PASSAGE PROVIDED

Messenger - Vol. 3, No. 2, Page 11
Winter 1994
Alumni Profile - Not just another fish story

     Otto C. Fad Jr., Delaware '82, stands poised on the edge of a pool
that holds 5 million gallons of water. He calmly raises his arm and
"swoosh!", Shamu, a 6,000-pound killer whale rises high in the air! Fad
dives deep into the pool. Shamu dives, too. As they surface, Fad is
standing on Shamu's nose. The whale pushes him around the tank at lightning
speed. Fad smiles and waves.
     The more than 5,000 people in the audience at Sea World's Shamu
Stadium in Orlando, Fla., think Fad is swimming with a dangerous predator,
but after the show, he'll tell you, truthfully, he was just messing around
with one of his best pals.
     As the head trainer at Florida's Sea World, Fad says he has never had
a bad day in the seven years he's worked at the marine-life park. Nuzzling
animals that eat up to 250 pounds of food a day delights him. Riding on
their backs before adoring crowds, diving to the depths of the 36-foot tank
and rising back up almost 18 feet in the air on the nose of a killer whale
make for him the most wonderful job in the world.

AIM
Please revise the alumni profile: copy everything from "The more than" down to "in the world.", changing "head trainer" to "lead trainer".

SOURCE MATERIAL
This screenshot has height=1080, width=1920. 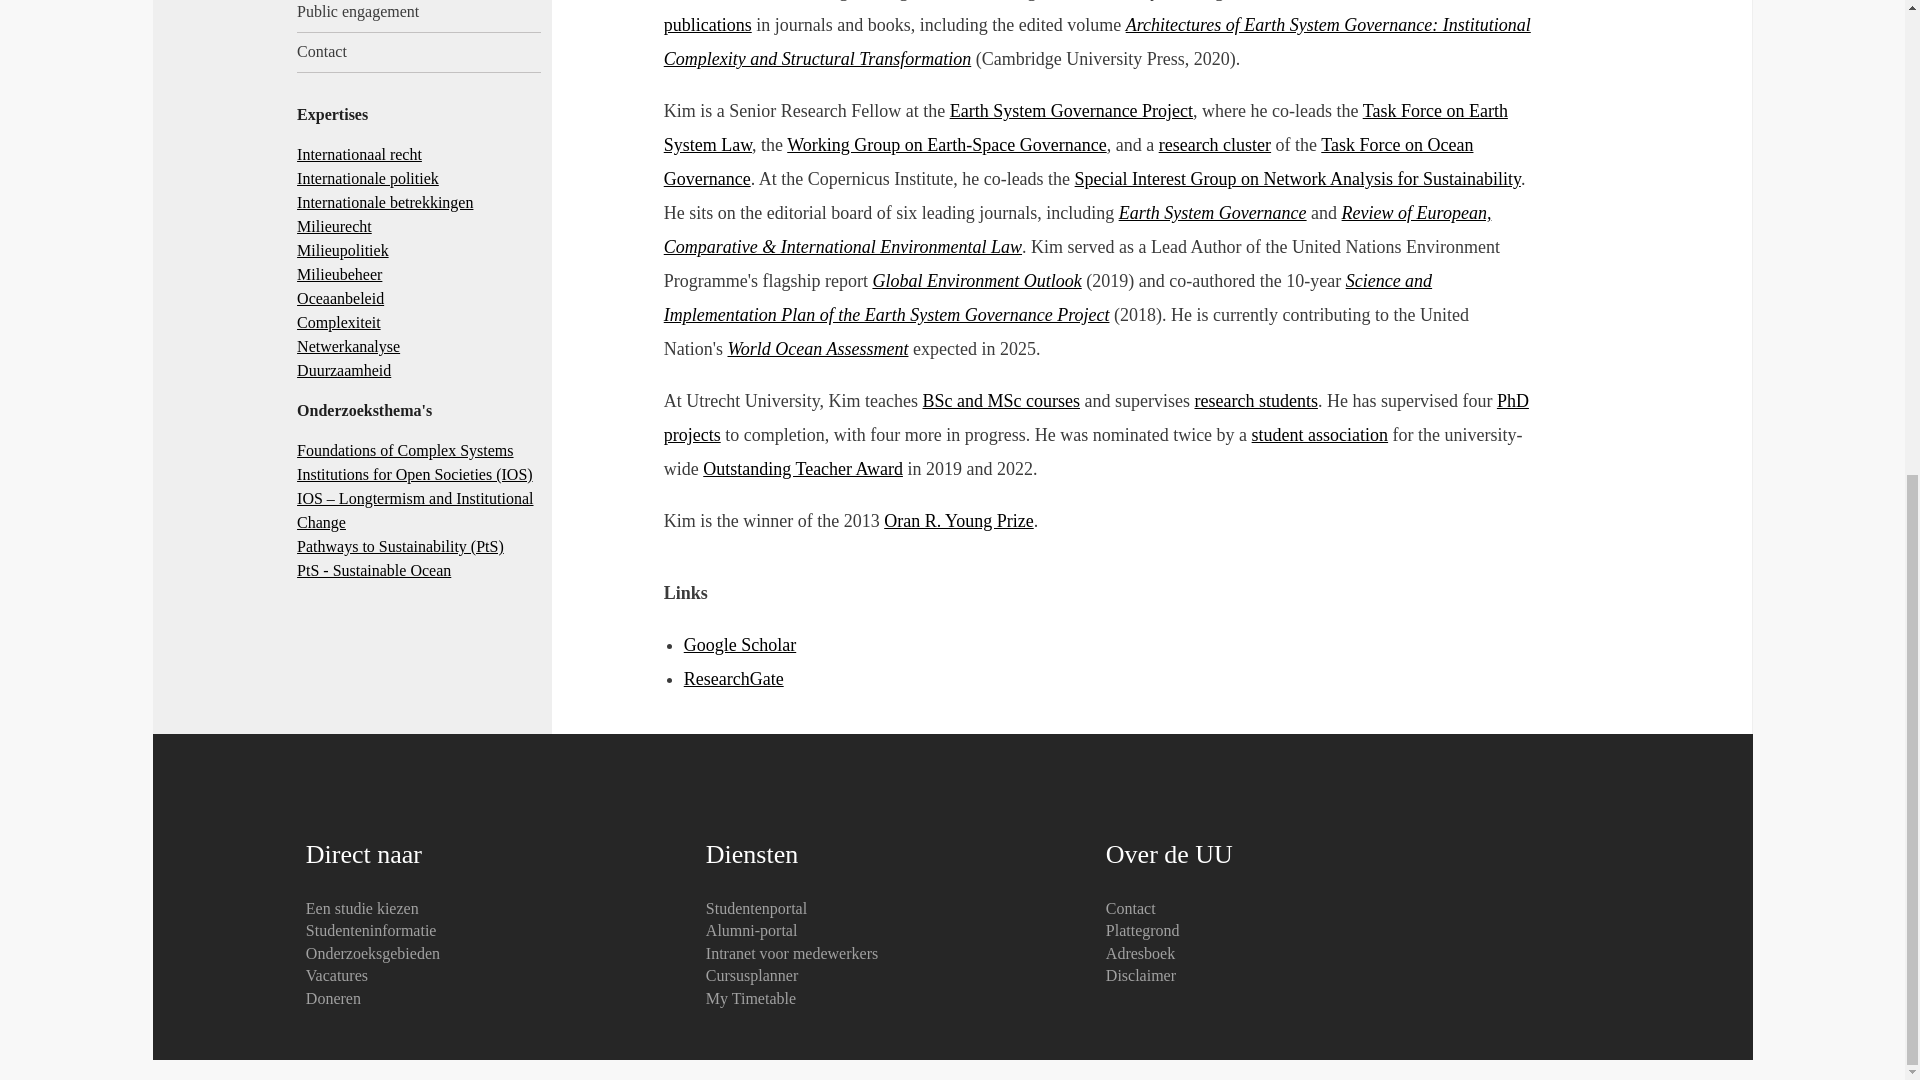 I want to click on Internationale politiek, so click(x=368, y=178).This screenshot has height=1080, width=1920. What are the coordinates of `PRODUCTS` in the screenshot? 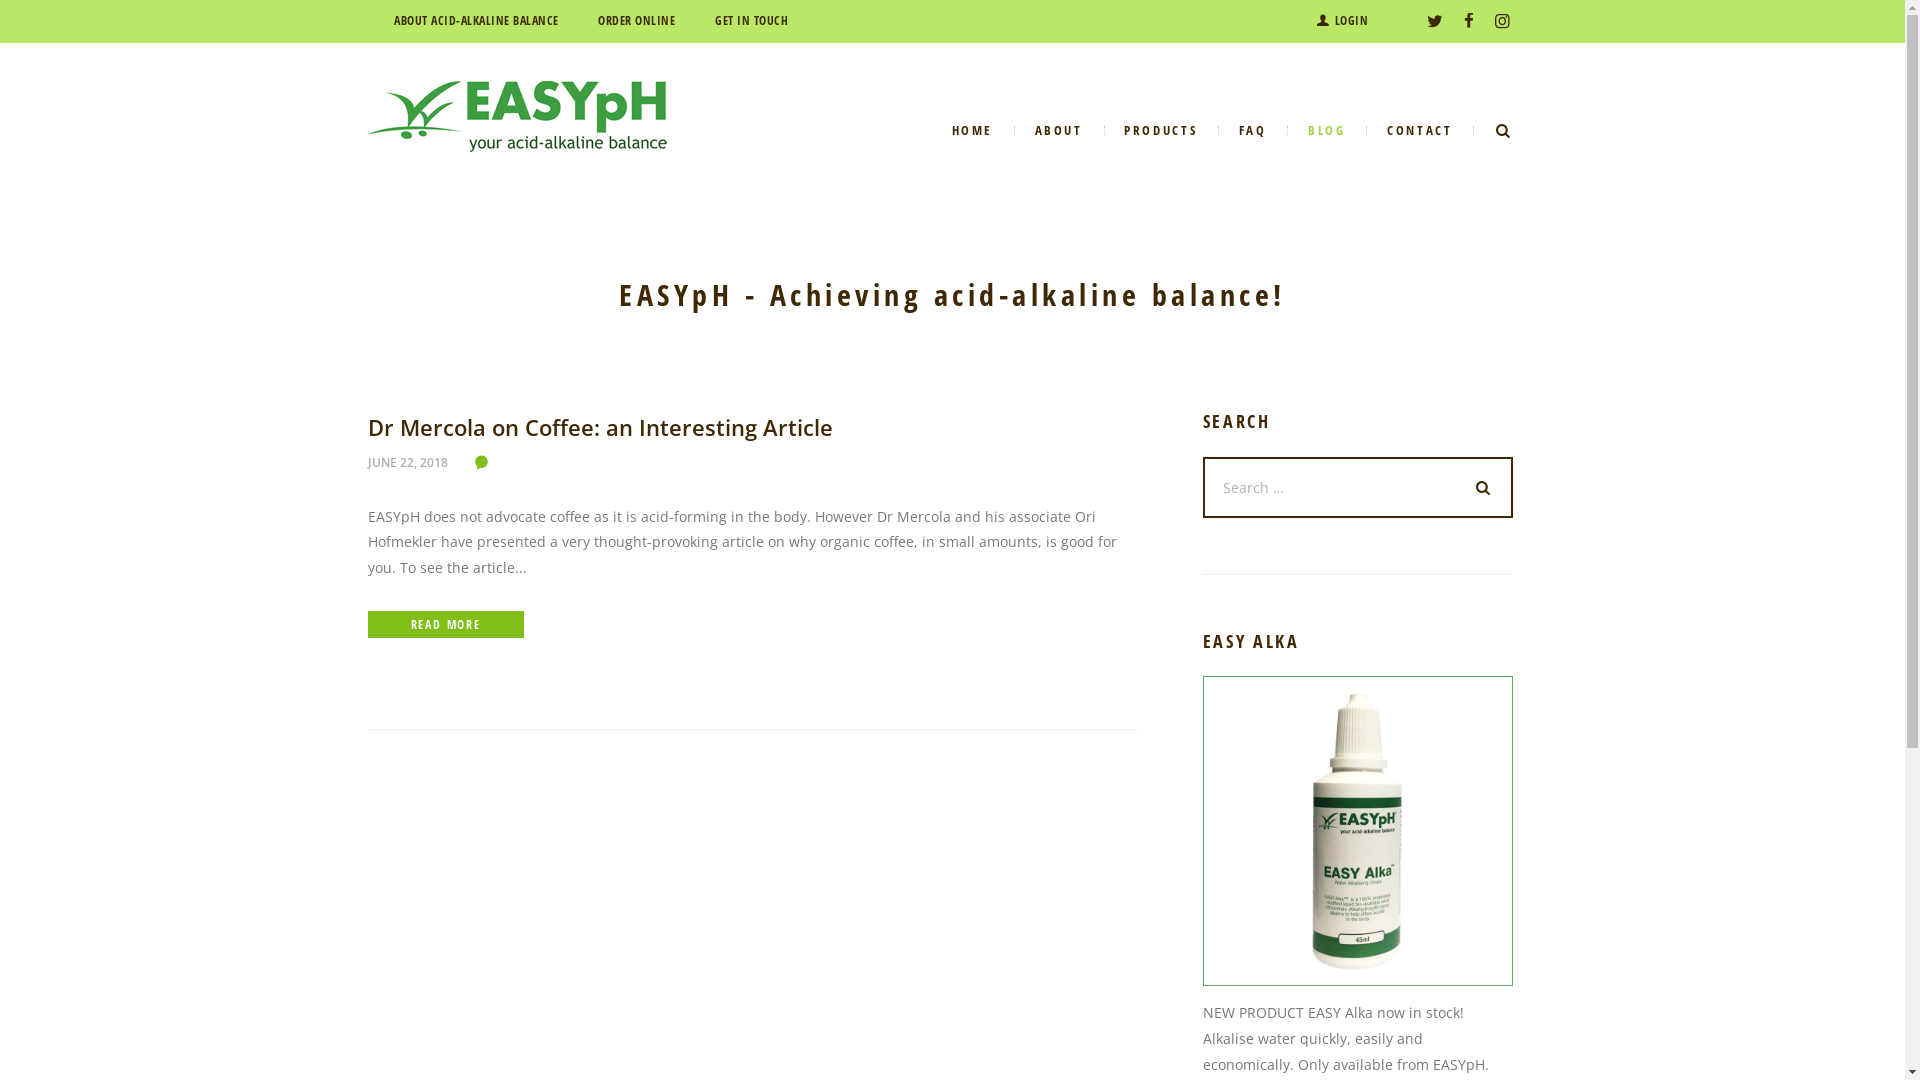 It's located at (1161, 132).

THE REPLY
The more than 5,000 people in the audience at Sea World's Shamu
Stadium in Orlando, Fla., think Fad is swimming with a dangerous predator,
but after the show, he'll tell you, truthfully, he was just messing around
with one of his best pals.
     As the lead trainer at Florida's Sea World, Fad says he has never had
a bad day in the seven years he's worked at the marine-life park. Nuzzling
animals that eat up to 250 pounds of food a day delights him. Riding on
their backs before adoring crowds, diving to the depths of the 36-foot tank
and rising back up almost 18 feet in the air on the nose of a killer whale
make for him the most wonderful job in the world.